Российский профсоюз студентов выступил за отставку министра образования и науки Дмитрия Ливанова.
Подведём итог. Необходима полная (а не формальная) открытость деятельности Минобрнауки, в том числе:
- обнародование всего процесса выработки министерских «показателей для отнесения вузов к группе имеющих признаки неэффективности» (включая имена конкретных чиновников, занимавшихся формированием этих тестов);
- независимая ревизия методологии, инструментария и результатов проведения министерского мониторинга;
- постановка составления «ВАКовского списка», а также технологии формирования диссертационных советов под контроль независимых представителей научной и педагогической общественности.
Кроме того, необходимо:
- радикальное повышение заработной платы преподавателей высшей школы и столь же радикальное снижение их нагрузок;
- введение коэффициентов, согласно которым в качестве определенной доли нагрузки будет зачитываться научная деятельность (на сегодняшний день она существует сверх всяких нормативов, хотя именно по ней оценивается деятельность преподавателя);
- дебюрократизация процесса управления вузами и научными учреждениями, сокращение соответствующих должностей и отделов; устранение избыточного бумагооборота, избыточной отчётности, лишней методической документации, практически никем не используемой;
- придание большей самостоятельности университетам, а внутри них — их структурным подразделениям (институтам, факультетам, кафедрам, научным центрам).
Наконец, в целом:
- недопущение закулисных решений, касающихся судьбоносных проблем образования и науки, без активного участия научной и педагогической общественности;
- выражение недоверия министерству по причине некомпетентности его решений и безграмотности, обнаруживающейся в его документах;
- требование независимого аудита деятельности Минобрнауки.

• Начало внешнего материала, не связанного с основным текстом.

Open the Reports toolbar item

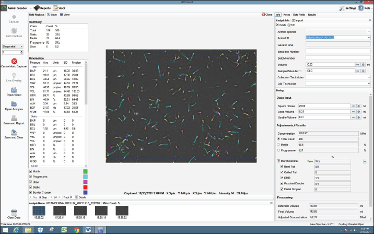pos(42,8)
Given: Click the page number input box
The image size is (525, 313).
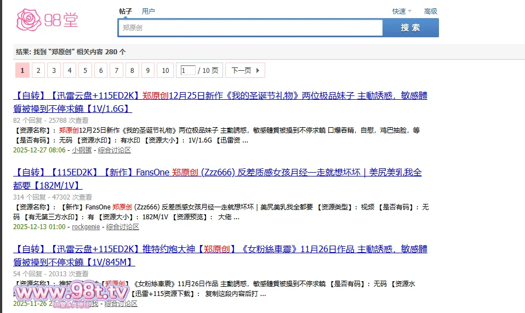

Однако ничего этого не будет и быть не может без постоянных, активных и консолидированных усилий университетского и научного сообщества нашей страны, без формирования независимого коллегиального совета, координирующего эти усилия и имеющего возможность в трудных случаях апеллировать за поддержкой к мировой научной общественности.
CV (вместо подписи)
Моя более чем полувековая трудовая биография почти поровну поделена между академической наукой и университетским образованием, соответственно, я неплохо представляю себе и то, и другое. Кроме того, в течение многих лет я был заместителем директора университетского исследовательского института, директором учебно-научного центра, председателем диссертационного совета, главным редактором научного журнала и руководителем научных книжных серий, так что и технология научно-организационной деятельности мне тоже знакома.
В университете нам с коллегами удалось реализовать проект развития фундаментальной науки в вузе, соединить исследовательские программы с практикой университетского преподавания. Несмотря на неизбежные издержки, это получилось, и, я убежден, за данным направлением — будущее. Для меня это — главный критерий «эффективности» вуза.

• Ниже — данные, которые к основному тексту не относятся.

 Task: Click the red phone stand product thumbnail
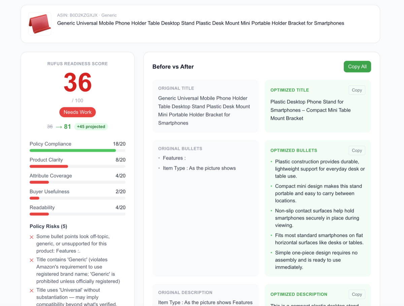40,24
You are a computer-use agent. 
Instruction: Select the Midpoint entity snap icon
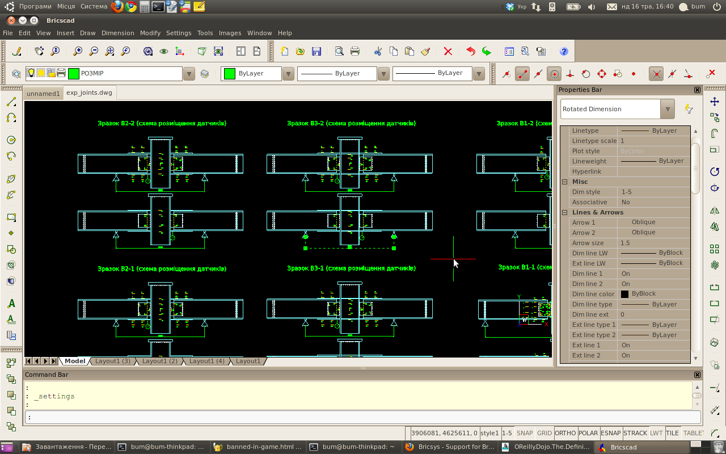click(538, 73)
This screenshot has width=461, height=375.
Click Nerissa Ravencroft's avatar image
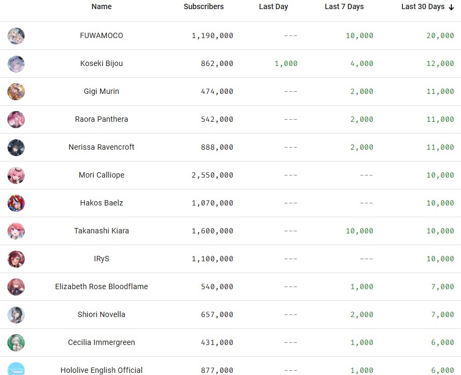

Поэтому я хорошо представляю (в своей области, разумеется), какие исследовательские направления актуальны в настоящий момент, а также чему и как нужно учить молодежь. Я не хочу, чтобы люди, имеющие сомнительную компетентность в данной области, указывали мне, каким образом я должен всё это делать.
Я прожил жизнь в твердом сознании, что никакой чиновник, вплоть до самого верховного, не имеет больших, чем я, прав на мою страну. У меня даже есть самонадеянное ощущение, что я сделал для неё гораздо больше, чем многие из них.

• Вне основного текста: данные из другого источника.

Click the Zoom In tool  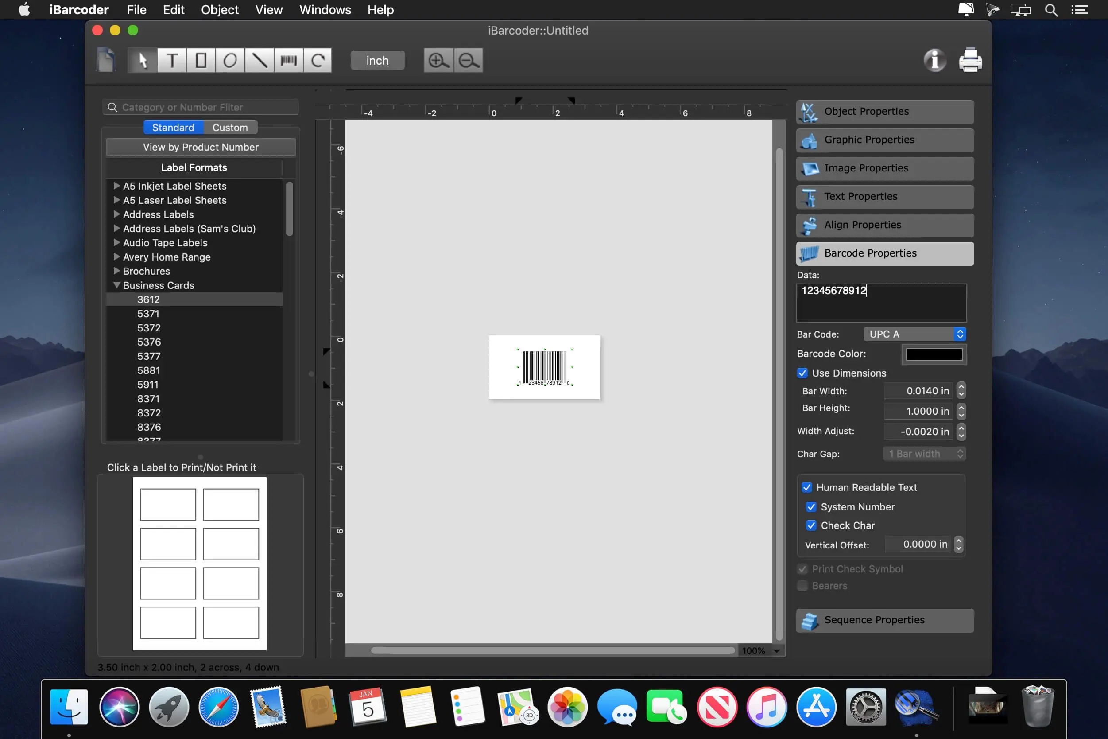(438, 59)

Для меня Россия — это интеллектуальная держава, страна искусства, культуры и науки, я являюсь частью этой страны и имею свои обязательства по отношению к ней. Надеюсь, что большинство их тех, кто читает эти строки, чувствует то же самое.
Сейчас, когда она оказалась в тяжелейшем положении, нельзя допустить, чтобы из-за цинизма одних, невежества других, попустительства третьих мы навсегда потеряли ее.